I'm trying to create a discriminated union for part of speech tags and other labels returned by a natural language parser.
It's common to use either strings or enums for these in C#/Java, but discriminated unions seem more appropriate in F# because these are distinct, read-only values.
In the language reference, I found that this symbol
``...``
can be used to delimit keywords/reserved words. This works for
type ArgumentType =
| A0 // subject
| A1 // indirect object
| A2 // direct object
| A3 //
| A4 //
| A5 //
| AA //
| ``AM-ADV``
However, the tags contain symbols like $, e.g.
type PosTag =
| CC // Coordinating conjunction
| CD // Cardinal Number
| DT // Determiner
| EX // Existential there
| FW // Foreign Word
| IN // Preposision or subordinating conjunction
| JJ // Adjective
| JJR // Adjective, comparative
| JJS // Adjective, superlative
| LS // List Item Marker
| MD // Modal
| NN // Noun, singular or mass
| NNP // Proper Noun, singular
| NNPS // Proper Noun, plural
| NNS // Noun, plural
| PDT // Predeterminer
| POS // Possessive Ending
| PRP // Personal Pronoun
| PRP$ //$ Possessive Pronoun
| RB // Adverb
| RBR // Adverb, comparative
| RBS // Adverb, superlative
| RP // Particle
| SYM // Symbol
| TO // to
| UH // Interjection
| VB // Verb, base form
| VBD // Verb, past tense
| VBG // Verb, gerund or persent participle
| VBN // Verb, past participle
| VBP // Verb, non-3rd person singular present
| VBZ // Verb, 3rd person singular present
| WDT // Wh-determiner
| WP // Wh-pronoun
| WP$ //$ Possessive wh-pronoun
| WRB // Wh-adverb
| ``#``
| ``$``
| ``''``
| ``(``
| ``)``
| ``,``
| ``.``
| ``:``
| `` //not sure how to escape/delimit this
``...``
isn't working for WP$ or symbols like (
Also, I have the interesting problem that the parser returns `` as a meaningful symbol, so I need to escape it as well.
Is there some other way to do this, or is this just not possible with a discriminated union?
Right now I'm getting errors like
Invalid namespace, module, type or union case name
Discriminated union cases and exception labels must be uppercase identifiers
I suppose I could somehow override toString for these goofy cases and replace the symbols with some alphanumeric equivalent?
The spec doesn't seem clear about what characters are allowed to be escaped in double-backticks in what contexts.
I think your best bet is to use standard identifiers for the DU cases, and override ToString as you suggest.

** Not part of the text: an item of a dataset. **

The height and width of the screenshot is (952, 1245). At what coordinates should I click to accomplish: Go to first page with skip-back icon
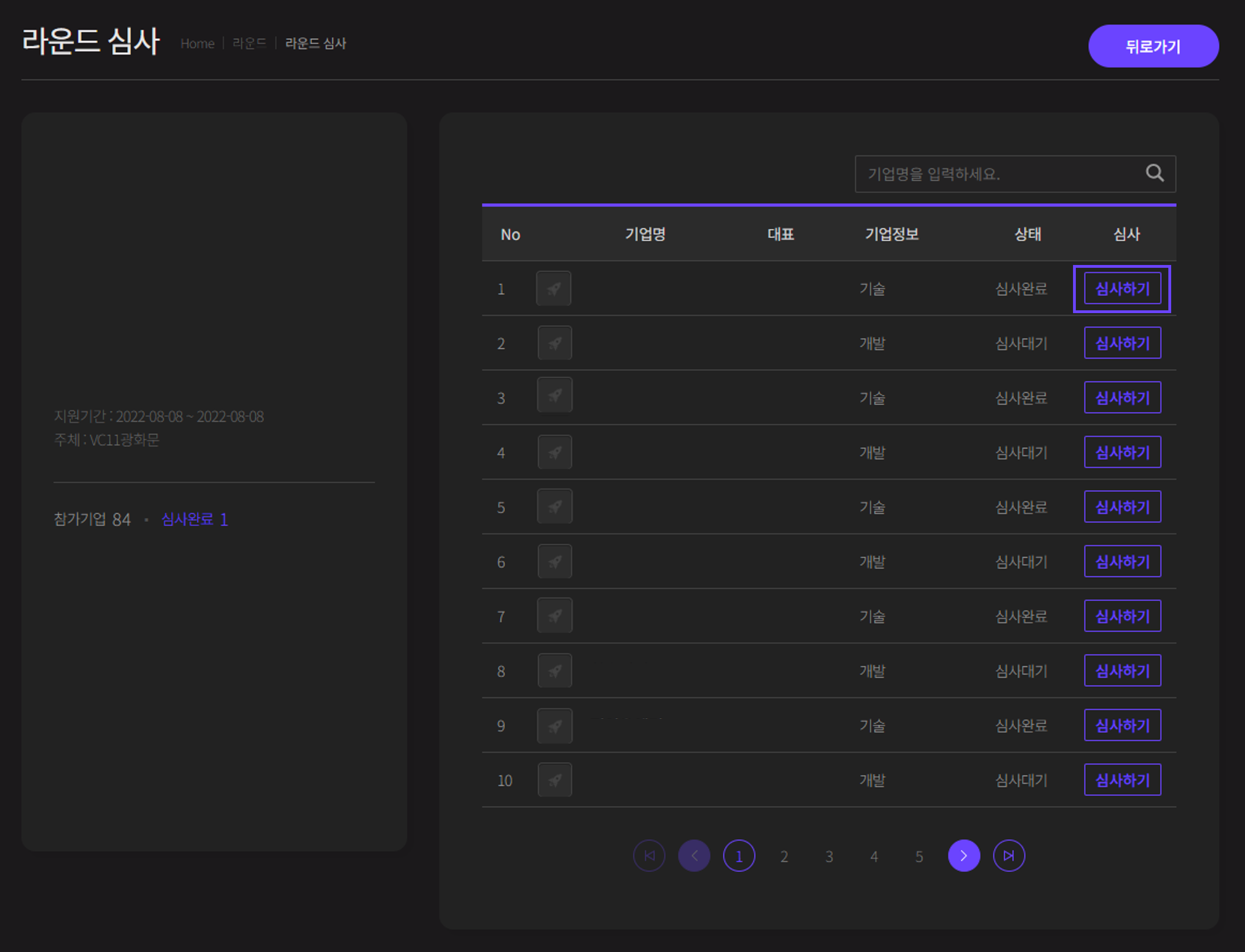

From my experience, double-backtick marks identifiers are/seem to be fully supported only in let Bindings or type members. So that means you can put about any sequence of characters inside (excepting the # character which is reserved for F# codegen).
When you want to use them as identifiers in module, type or DU cases definition, it doesn't play as nice since some characters are not supported.
E.g. ., /, *, +, $, [, ], \ or & generate an "Invalid namespace, module, type or union case name" error.